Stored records
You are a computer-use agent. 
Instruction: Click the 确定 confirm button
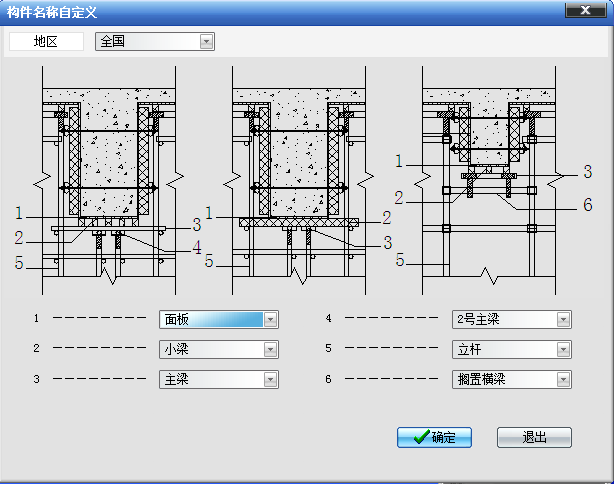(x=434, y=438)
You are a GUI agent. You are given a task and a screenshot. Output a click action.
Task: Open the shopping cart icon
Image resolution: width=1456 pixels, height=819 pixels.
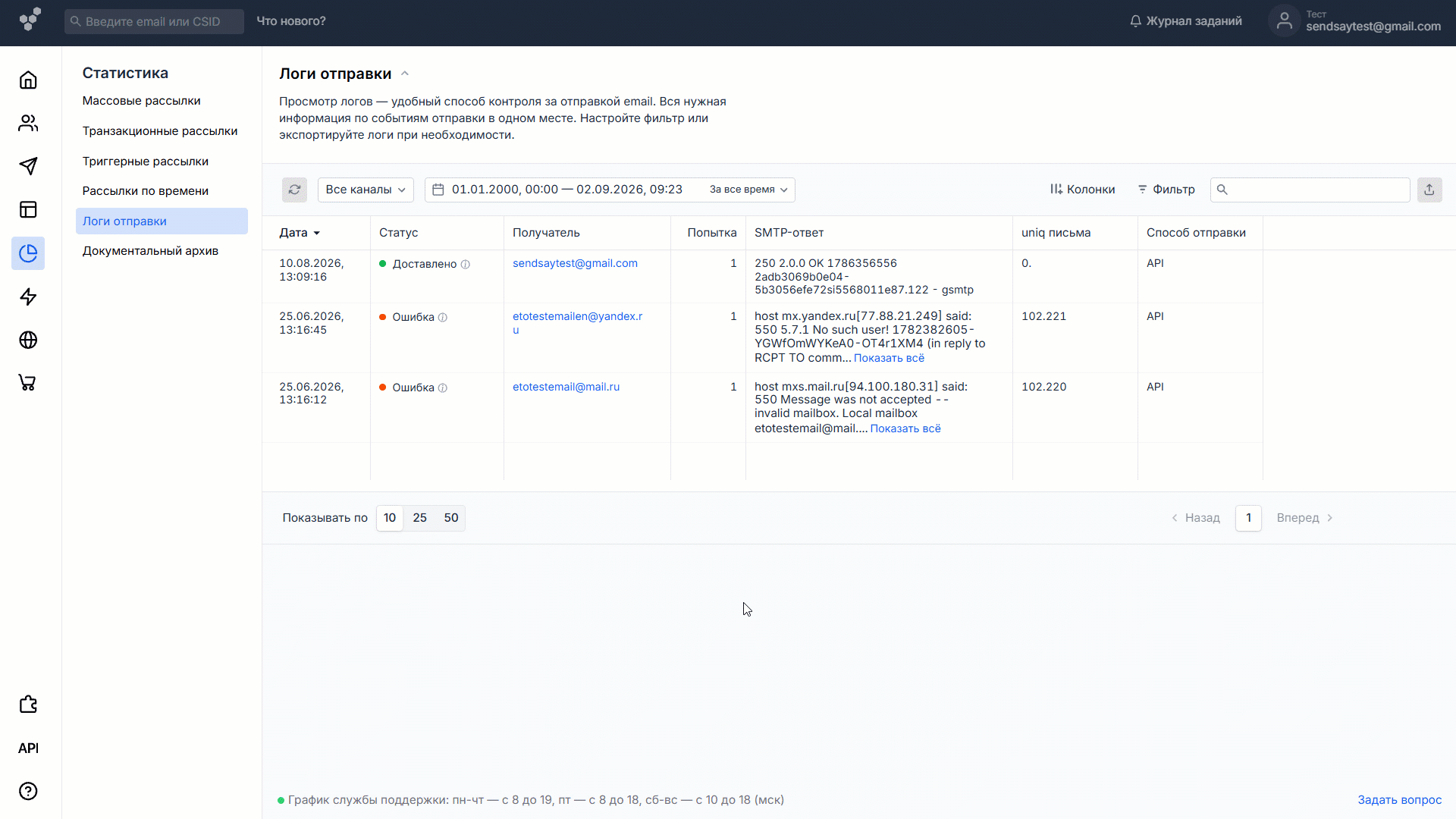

What is being asked ▸ The output should consist of every entry above, printed exactly, with the images removed.

Worked solution ▸
You are a computer-use agent. 
Instruction: Click the 确定 confirm button
(x=434, y=438)
You are a GUI agent. You are given a task and a screenshot. Output a click action.
Task: Open the shopping cart icon
Image resolution: width=1456 pixels, height=819 pixels.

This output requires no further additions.